There are multiple coping mechanisms to try for occasional feelings of anxiety. Everyone is different, so you may need to try a few different things to find the one that works for you. Some things you can try include:
- Talking yourself down and considering what is the worst thing that can happen
- Talking to someone you trust about what is worrying you
- Assessing your options about what you can do to improve things
- Breathing exercises
- Noticing your feelings to pick up on when your anxiety is increasing or when a panic attack may be coming on
- Monitoring your thoughts to determine if your mind is saying things that aren’t true or dwelling on something that you can’t change
- Practicing mindfulness to stay in the present moment instead of focusing on what has already happened or what may not occur
What are the 4 Rs to overcome anxiety?
Some people may refer to the four R’s of anxiety as relabel, reattribute, refocus, and revalue. These R’s come from a form of treatment developed by Dr. Jeffrey Schwartz, a psychiatrist and researcher in the field of neuroplasticity, who originally developed the technique to treat obsessive-compulsive disorder.
Relabeling refers to taking whatever you’re struggling with and relabeling to help you recognize what you’re facing so you may gain a deeper understanding of what is happening inside of you.
Reattributing in this technique can mean reminding yourself that you are not your anxiety. It can help you gain power over your thoughts and the anxiety you’re dealing with.
Refocusing can mean putting your anxious thoughts aside and moving on with your daily life. You can achieve this through various methods, ground techniques, meditation, or physically removing yourself from the situation. A preliminary randomized controlled trial also found that online positive affect journaling can affect mental distress in people with anxiety.
The final step, revaluing, involves thinking about your experience. Was there any truth to your anxious thoughts? Use this step to confront some of the negative urges and thoughts you are dealing with.
Some natural ways to try to calm anxiety may include deep breathing exercises, relaxation techniques, yoga, mindfulness meditation, and grounding exercises. Taking care of yourself on a regular basis by getting enough sleep, eating a healthy diet, and ensuring you get enough exercise may also help you manage your anxiety in the long-term.
What is the 5 things technique?
The five things technique to reduce anxiety can be another name for the 54321 technique, where you focus on breathing and acknowledge five things you see around you, four things you can touch, three things you can hear, two things you can smell, and one thing you can taste.
The four A’s of coping with elevated anxiety symptoms are avoid, alter, accept, and adapt.
Avoid means avoiding things that can worsen anxiety whenever you can by planning ahead.

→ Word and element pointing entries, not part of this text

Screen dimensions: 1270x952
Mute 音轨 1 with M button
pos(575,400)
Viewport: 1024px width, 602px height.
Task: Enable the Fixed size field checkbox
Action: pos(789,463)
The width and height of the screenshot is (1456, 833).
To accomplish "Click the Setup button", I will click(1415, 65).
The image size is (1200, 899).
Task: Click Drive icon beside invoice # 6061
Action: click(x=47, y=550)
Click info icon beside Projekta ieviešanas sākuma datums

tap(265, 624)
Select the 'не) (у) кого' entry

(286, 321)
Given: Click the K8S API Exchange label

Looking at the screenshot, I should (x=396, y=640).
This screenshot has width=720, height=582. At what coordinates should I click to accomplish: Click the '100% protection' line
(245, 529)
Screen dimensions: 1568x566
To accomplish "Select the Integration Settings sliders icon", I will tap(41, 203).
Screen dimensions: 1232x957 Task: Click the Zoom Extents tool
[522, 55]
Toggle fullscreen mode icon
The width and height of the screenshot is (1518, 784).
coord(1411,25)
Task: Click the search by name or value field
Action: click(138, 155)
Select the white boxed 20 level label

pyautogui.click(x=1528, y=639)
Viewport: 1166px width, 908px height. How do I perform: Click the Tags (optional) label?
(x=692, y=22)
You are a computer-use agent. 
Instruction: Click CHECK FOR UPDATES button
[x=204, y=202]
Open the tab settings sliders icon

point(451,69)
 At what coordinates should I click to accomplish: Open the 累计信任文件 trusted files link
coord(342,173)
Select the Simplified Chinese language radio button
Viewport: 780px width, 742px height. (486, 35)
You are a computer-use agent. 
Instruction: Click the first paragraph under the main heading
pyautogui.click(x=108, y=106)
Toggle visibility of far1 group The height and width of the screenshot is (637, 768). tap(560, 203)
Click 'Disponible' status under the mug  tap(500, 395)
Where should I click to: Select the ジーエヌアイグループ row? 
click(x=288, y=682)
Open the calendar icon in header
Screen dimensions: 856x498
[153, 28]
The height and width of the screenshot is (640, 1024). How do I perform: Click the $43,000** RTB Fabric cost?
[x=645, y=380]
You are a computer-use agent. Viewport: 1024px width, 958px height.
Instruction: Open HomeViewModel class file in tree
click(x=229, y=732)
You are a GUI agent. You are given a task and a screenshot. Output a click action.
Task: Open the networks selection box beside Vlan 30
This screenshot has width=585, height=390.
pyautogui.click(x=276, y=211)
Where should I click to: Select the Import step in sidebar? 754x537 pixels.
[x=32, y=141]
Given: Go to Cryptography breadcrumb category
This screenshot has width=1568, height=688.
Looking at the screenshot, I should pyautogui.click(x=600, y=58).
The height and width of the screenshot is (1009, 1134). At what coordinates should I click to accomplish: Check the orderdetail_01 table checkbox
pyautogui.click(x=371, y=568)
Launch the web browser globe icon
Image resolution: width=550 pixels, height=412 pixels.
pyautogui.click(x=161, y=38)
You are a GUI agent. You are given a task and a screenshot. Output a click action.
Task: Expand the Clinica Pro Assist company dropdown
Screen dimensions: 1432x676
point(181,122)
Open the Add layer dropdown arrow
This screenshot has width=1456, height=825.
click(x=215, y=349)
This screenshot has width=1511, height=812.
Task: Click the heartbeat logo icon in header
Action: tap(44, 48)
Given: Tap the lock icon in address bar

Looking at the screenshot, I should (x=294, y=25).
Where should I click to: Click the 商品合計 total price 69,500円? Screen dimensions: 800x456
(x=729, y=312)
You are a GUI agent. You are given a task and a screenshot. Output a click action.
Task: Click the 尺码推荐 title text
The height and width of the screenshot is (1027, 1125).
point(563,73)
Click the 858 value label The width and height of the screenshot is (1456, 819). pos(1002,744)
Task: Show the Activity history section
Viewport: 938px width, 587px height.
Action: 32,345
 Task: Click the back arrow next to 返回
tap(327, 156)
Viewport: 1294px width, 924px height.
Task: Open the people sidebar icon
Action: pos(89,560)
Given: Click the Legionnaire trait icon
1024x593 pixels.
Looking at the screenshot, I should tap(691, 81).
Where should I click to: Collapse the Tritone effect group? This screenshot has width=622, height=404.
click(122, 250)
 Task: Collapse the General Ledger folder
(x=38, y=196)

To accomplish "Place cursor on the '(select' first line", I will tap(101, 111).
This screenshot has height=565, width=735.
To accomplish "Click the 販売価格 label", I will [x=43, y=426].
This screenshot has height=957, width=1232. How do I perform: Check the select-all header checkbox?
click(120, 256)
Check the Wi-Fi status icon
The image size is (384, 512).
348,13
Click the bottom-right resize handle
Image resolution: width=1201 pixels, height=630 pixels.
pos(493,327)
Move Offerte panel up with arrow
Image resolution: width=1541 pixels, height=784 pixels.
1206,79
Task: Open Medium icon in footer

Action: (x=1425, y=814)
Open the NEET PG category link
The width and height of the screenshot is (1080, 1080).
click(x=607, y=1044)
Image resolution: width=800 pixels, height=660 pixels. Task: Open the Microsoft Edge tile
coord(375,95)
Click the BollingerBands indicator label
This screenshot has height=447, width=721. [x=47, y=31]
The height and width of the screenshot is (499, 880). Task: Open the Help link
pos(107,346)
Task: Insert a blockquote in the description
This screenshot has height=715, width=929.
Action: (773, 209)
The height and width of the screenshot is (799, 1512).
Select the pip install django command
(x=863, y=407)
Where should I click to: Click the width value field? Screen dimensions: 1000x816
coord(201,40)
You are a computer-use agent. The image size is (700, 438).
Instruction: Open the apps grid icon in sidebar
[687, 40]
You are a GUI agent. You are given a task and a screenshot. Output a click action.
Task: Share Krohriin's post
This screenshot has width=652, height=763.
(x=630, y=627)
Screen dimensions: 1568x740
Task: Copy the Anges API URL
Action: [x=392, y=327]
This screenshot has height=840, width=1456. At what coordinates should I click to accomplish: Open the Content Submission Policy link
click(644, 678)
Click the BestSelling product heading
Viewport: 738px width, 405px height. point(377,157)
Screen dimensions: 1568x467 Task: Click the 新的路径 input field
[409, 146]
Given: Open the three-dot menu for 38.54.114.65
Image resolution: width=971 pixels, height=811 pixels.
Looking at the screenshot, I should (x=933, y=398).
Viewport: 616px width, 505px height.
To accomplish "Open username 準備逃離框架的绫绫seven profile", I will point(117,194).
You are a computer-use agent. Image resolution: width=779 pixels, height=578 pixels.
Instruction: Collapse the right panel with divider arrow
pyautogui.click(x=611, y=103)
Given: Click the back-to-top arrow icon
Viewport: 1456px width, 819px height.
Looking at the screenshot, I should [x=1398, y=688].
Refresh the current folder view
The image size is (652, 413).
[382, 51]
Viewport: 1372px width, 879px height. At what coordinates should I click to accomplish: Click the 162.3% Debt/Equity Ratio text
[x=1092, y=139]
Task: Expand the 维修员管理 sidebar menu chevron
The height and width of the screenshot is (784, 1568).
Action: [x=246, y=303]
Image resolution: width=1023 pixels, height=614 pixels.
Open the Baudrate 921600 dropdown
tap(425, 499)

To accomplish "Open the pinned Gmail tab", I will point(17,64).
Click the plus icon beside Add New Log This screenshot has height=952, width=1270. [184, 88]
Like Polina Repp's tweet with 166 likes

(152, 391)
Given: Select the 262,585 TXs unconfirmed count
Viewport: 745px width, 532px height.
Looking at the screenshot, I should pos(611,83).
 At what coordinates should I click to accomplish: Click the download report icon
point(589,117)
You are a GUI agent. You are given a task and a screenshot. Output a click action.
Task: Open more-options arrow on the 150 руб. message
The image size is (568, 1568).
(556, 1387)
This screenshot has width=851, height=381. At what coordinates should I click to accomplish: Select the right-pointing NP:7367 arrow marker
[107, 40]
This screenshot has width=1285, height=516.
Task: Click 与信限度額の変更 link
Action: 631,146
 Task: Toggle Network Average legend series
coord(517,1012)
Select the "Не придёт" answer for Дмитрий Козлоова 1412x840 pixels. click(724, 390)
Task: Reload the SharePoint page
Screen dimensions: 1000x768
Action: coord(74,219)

To do so, you can try to identify triggers and then figure out how to avoid them. For example, if you get anxiety on your commute to work because of ongoing construction, plan another route that is less stressful. If you’re always rushed when you go to the deli next to the office for lunch, pack a meal instead so you can sit down and enjoy your break.
Alter means attempting to change and improve your situation. Some things you can try include taking care of small problems so they don’t turn into larger ones, communicating your feelings to avoid misunderstandings, managing your time more efficiently, or stating your limits in advance.
The third A is accept. Sometimes, we don’t have any choice but to accept things the way they are. For example, general medical patients worried about physical health may have to learn how to manage their challenges long term. To help you do so, you can try talking to a friend or family member, practicing positive self-talk, or learning from your mistakes.
The final A is adapt. Thinking that you can’t handle things can be very stressful, which is why adapting your expectations can be helpful. Some things you can do include adjusting your standards, redefining success, and keeping the big picture in mind.